Snap3 February 2023Updated one month ago

Turkey: Second-highest January reading in current inflation series

While January inflation in Turkey significantly surprised on the upside, it is on a downward trend with large base effects that will likely contribute to further decline in the near term

January's inflation reading of 6.65% turned out to be the second-highest January reading in the current inflation series, which started in 2003, and was significantly higher than the market consensus of 3.8%. However, the annual figure maintained its downward trend, falling to 57.7% from 64.3% in December, attributable to large base effects. So, while pricing pressures showed some further strengthening, increases across all groups were lower than they were last year and therefore helped the drop in the headline figure. We will likely see further falls in the near term with the presence of large base effects if stability in the Lira continues.

The underlying trend (as measured by the three-month moving average, annualised percentage change, based on seasonally-adjusted series) for goods inflation remained broadly unchanged in comparison to the previous month. However, the services group recorded a significant increase in annual inflation compared to the previous month, contributing to the deterioration in underlying trends of core and headline inflation in January.
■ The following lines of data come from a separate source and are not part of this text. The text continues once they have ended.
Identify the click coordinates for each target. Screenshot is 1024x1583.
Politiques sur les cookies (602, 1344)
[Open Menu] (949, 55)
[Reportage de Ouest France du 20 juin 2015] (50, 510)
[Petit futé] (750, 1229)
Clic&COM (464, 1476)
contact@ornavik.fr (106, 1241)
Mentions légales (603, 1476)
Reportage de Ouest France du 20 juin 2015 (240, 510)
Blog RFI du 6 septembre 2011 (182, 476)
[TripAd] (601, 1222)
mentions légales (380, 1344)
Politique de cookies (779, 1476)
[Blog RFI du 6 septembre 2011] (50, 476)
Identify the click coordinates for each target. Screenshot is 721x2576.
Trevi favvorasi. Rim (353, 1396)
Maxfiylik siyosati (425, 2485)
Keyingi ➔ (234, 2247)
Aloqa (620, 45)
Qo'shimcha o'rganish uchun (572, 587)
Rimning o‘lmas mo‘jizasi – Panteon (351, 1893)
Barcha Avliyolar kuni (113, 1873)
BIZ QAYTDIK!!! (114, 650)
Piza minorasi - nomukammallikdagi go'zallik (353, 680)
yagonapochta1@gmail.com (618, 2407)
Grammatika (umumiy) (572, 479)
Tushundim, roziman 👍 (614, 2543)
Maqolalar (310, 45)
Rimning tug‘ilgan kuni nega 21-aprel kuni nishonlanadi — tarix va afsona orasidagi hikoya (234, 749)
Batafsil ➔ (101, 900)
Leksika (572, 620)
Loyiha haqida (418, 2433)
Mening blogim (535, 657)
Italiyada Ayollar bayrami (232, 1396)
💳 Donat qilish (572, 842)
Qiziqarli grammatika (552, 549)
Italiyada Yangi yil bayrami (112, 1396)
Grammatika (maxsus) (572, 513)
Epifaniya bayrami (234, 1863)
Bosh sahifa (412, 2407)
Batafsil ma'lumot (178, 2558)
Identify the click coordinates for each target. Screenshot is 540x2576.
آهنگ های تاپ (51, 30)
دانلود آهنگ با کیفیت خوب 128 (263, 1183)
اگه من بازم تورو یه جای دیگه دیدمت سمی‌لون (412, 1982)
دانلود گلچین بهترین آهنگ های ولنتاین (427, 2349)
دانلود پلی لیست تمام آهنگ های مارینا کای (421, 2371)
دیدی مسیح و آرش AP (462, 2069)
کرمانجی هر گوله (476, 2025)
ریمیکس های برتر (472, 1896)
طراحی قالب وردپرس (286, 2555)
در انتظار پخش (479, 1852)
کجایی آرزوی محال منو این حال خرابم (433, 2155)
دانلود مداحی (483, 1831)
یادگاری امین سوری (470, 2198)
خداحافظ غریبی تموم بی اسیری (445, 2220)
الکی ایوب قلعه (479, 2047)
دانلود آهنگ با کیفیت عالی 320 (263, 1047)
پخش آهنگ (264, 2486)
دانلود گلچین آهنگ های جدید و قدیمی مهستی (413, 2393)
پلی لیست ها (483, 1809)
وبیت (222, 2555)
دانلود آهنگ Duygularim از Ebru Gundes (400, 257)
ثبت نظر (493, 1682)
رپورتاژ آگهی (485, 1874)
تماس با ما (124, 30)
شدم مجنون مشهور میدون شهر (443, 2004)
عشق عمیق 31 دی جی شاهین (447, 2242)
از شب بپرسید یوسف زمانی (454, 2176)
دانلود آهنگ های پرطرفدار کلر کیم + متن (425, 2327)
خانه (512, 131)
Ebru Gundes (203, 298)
PPI inflation recorded another sharp drop to 86.5% year-on-year, the lowest reading since the end of 2021. While the base effects have been the main determinant, we also see support from price drops in oil and utilities. However, the monthly reading of 4.2% hints at an increase in cost-push pressures, also likely contributed by the adjustment in the minimum wage.

Annual inflation (%)

Core = CPI excluding energy, food & drinks, alcoholic beverages, tobacco, gold

Source: TurkStat, ING
TurkStat, ING

In the breakdown of the main expenditure groups, annual inflation in the heavy-weight food group declined driven by both processed and unprocessed food prices. However, the monthly figure almost doubled the long-term January average, pulling the headline up by 1.68ppt. Pressure in food prices and price adjustments at the start of the year caused a jump in catering prices, making it the second-biggest contributor with 1.00ppt. It is followed by transportation, given price adjustments in transportation services, automobiles and gasoline. However, the annual change in this group further declined to 47.7% from triple digits in November, showing the extent of base effects. With the exception of clothing and shoes, which recorded a price decline, all other groups showed strong increases, confirming the challenges to disinflation despite the Central Bank of Turkey's relatively optimistic forecast for this year of 22.3%. As a result, goods inflation moderated to 55.8% YoY, while annual inflation in services jumped to 62.4% YoY, which is the peak of the current inflation series driven in particular by rent and catering services.

Finally, the Turkish Statistical Institute made its usual revisions to the CPI basket by cutting the weights of transportation, alcoholic beverages and tobacco, communication, education and household equipment and adding housing, health and food. After these changes, the weight of the food group remained the highest at 25.43%, while housing stood at 16.6% followed by transportation at 15.1%, losing its place to housing this year.   

Annual inflation in expenditure groups

Source: TurkStat, ING
TurkStat, ING

Overall, annual inflation maintained its downtrend in January as expected, and is likely to decline further until May mainly due to strong base effects, albeit depending on the currency stability. However, given deeply negative real interest rates, further disinflation would be quite challenging, while risks to the outlook this year are on the upside given the significant deterioration in pricing behaviour, higher trend inflation and the still elevated level of cost-push pressures.

In the January Monetary Policy Committee (MPC) meeting, the removal of the forward guidance about “the current level of policy rate being adequate” attracted attention, while the central bank has recently introduced further macro-prudential moves with the objective of permanent “liraisation”. This week, President Erdogan’s statement that " the moment, we have an interest rate of 9% and we will lower it further..." will likely shift focus to the February MPC. In this environment, efforts to maintain TRY stability will continue.